Holilah pun menuturkan asal-muasal kondisi tersebut. Menurut dia, sekolah ini mengalami pembangunan ulang pada 2010. Ada penggabungan antara SDN II Margajaya dan SDN VIII Margajaya lantaran murid di SDN VIII Margajaya sedikit.

Padahal, lanjut Holilah, bangunan yang ada tidak memadai untuk dua SD. Pihak sekolah pun mengajukan pembangunan ruang kelas dan rehabilitasi sekolah. Otomatis jumlah meja kursi berkurang dengan adanya penambahan gedung.

Berakhirnya pembangunan sekolah tidak disertai datangnya bantuan pengadaan meja dan kursi. Sementara, tidak semua meja kursi yang ada dapat digunakan karena kondisinya sudah tidak layak.

Menurut Holilah, sekolah sempat membeli meja kursi untuk satu ruang kelas. Kemudian, mendapatkan bantuan dari Pemerintah Kota (Pemkot) Bekasi untuk satu ruang kelas lain. Namun, unit meja kursi yang ada tetap belum mencukupi. Masih ada dua kelas yang belajar tanpa meja dan kursi.
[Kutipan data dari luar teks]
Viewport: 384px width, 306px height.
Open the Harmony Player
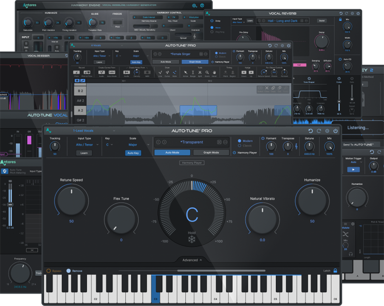pyautogui.click(x=192, y=163)
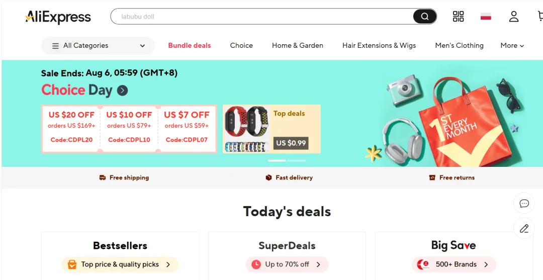Go to Home & Garden category
The width and height of the screenshot is (543, 280).
298,46
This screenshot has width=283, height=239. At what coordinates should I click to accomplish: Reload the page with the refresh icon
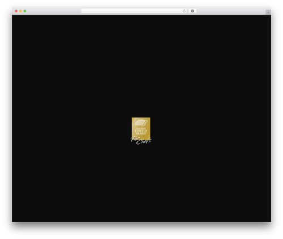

Total siswa di sekolah ini 270 siswa. Siswa yang terpaksa belajar tanpa meja kursi adalah siswa kelas IV sebanyak 22 murid dan siswa kelas V sebanyak 37 murid. Ironisnya, lokasi sekolah tersebut tak sampai setengah kilometer dari kantor Pemkot Bekasi.

Kepala Sekolah SDN Margajaya ini menambahkan, total ruang kelas di SDN II Margajaya sebanyak sembilan ruang. Masing-masing, tiga ruang kelas di lantai dasar, empat di lantai dua, dan dua ruang di lantai tiga. Yang sudah difungsikan ada tujuh kelas.

Dua ruang kelas di lantai tiga belum difungsikan karena ketiadaan meja dan kursi. Ada pula dua kelas yang siswanya terpaksa disiasati masuk siang karena kekurangan meja dan kursi.

Menurut Holilah, hampir tiap tahun sekolah menyampaikan proposal kepada Dinas Pendidikan. Proposal pertama diajukan pada 2012. Mereka sempat dijanjikan bahwa meja kursi akan turun pada Juli 2015, tapi belum terwujud sampai sekarang. "Dari Disdik sudah meninjau. Tapi, belum ada tanggapan," kata Holila mengeluh.

Alasan yang disampaikan kepada sekolah, pihak Disdik sedang melakukan proses lelang. Ia berharap, pengadaan meja kursi ini dapat terwujud dalam waktu cepat. Apalagi, siswa sudah mendekati musim ujian tengah semester (UTS).

Guru kelas IV, Euis Juhaenah, yang ditemui Republika di sela-sela proses kegiatan belajar mengajar (KBM), mengaku kekurangan meja kursi jelas berpengaruh. "Anak yang pintar dicolek sama yang lain. Guru sampai tidak istirahat ngawasi anak-anak. Dulu, awal tahun ajaran baru tidak bisa ditinggal. Semester dua sudah mau stabil," kata dia.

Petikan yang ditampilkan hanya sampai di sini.